TASK:
The records below must be returned in full and unaltered.

Top of ENTRIES SUPPLIED

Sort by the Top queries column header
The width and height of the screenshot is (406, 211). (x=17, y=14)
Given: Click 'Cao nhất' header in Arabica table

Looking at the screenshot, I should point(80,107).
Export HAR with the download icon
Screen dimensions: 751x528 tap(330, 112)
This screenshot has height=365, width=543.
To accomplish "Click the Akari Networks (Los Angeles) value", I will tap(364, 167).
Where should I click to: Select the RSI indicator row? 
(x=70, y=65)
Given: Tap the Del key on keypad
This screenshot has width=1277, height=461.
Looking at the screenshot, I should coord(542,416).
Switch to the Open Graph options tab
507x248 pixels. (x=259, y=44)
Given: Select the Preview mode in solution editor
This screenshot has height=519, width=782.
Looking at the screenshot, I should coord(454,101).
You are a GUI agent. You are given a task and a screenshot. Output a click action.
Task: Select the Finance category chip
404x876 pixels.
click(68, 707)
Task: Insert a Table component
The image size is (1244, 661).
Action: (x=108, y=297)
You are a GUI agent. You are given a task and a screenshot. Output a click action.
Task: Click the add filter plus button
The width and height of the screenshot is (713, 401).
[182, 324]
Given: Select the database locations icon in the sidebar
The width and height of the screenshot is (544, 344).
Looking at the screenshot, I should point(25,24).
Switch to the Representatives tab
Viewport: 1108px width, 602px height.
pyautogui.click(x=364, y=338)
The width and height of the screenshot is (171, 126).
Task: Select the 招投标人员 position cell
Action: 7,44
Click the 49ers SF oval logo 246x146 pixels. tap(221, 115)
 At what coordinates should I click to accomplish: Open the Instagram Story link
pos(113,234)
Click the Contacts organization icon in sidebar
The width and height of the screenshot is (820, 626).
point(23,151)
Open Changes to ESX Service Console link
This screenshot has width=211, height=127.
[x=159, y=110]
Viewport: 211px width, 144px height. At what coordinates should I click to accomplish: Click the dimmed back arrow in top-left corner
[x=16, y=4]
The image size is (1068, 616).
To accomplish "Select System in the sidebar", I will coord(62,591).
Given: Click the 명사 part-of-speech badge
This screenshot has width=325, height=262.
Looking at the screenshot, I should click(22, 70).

Bottom of ENTRIES SUPPLIED

SOLUTION TO THIS TASK:
Sort by the Top queries column header
The width and height of the screenshot is (406, 211). (x=17, y=14)
Given: Click 'Cao nhất' header in Arabica table

Looking at the screenshot, I should point(80,107).
Export HAR with the download icon
Screen dimensions: 751x528 tap(330, 112)
This screenshot has height=365, width=543.
To accomplish "Click the Akari Networks (Los Angeles) value", I will tap(364, 167).
Where should I click to: Select the RSI indicator row? 
(x=70, y=65)
Given: Tap the Del key on keypad
This screenshot has width=1277, height=461.
Looking at the screenshot, I should coord(542,416).
Switch to the Open Graph options tab
507x248 pixels. (x=259, y=44)
Given: Select the Preview mode in solution editor
This screenshot has height=519, width=782.
Looking at the screenshot, I should coord(454,101).
You are a GUI agent. You are given a task and a screenshot. Output a click action.
Task: Select the Finance category chip
404x876 pixels.
click(68, 707)
Task: Insert a Table component
The image size is (1244, 661).
Action: (x=108, y=297)
You are a GUI agent. You are given a task and a screenshot. Output a click action.
Task: Click the add filter plus button
The width and height of the screenshot is (713, 401).
[182, 324]
Given: Select the database locations icon in the sidebar
The width and height of the screenshot is (544, 344).
Looking at the screenshot, I should point(25,24).
Switch to the Representatives tab
Viewport: 1108px width, 602px height.
pyautogui.click(x=364, y=338)
The width and height of the screenshot is (171, 126).
Task: Select the 招投标人员 position cell
Action: 7,44
Click the 49ers SF oval logo 246x146 pixels. tap(221, 115)
 At what coordinates should I click to accomplish: Open the Instagram Story link
pos(113,234)
Click the Contacts organization icon in sidebar
The width and height of the screenshot is (820, 626).
point(23,151)
Open Changes to ESX Service Console link
This screenshot has width=211, height=127.
[x=159, y=110]
Viewport: 211px width, 144px height. At what coordinates should I click to accomplish: Click the dimmed back arrow in top-left corner
[x=16, y=4]
The image size is (1068, 616).
To accomplish "Select System in the sidebar", I will coord(62,591).
Given: Click the 명사 part-of-speech badge
This screenshot has width=325, height=262.
Looking at the screenshot, I should click(22, 70).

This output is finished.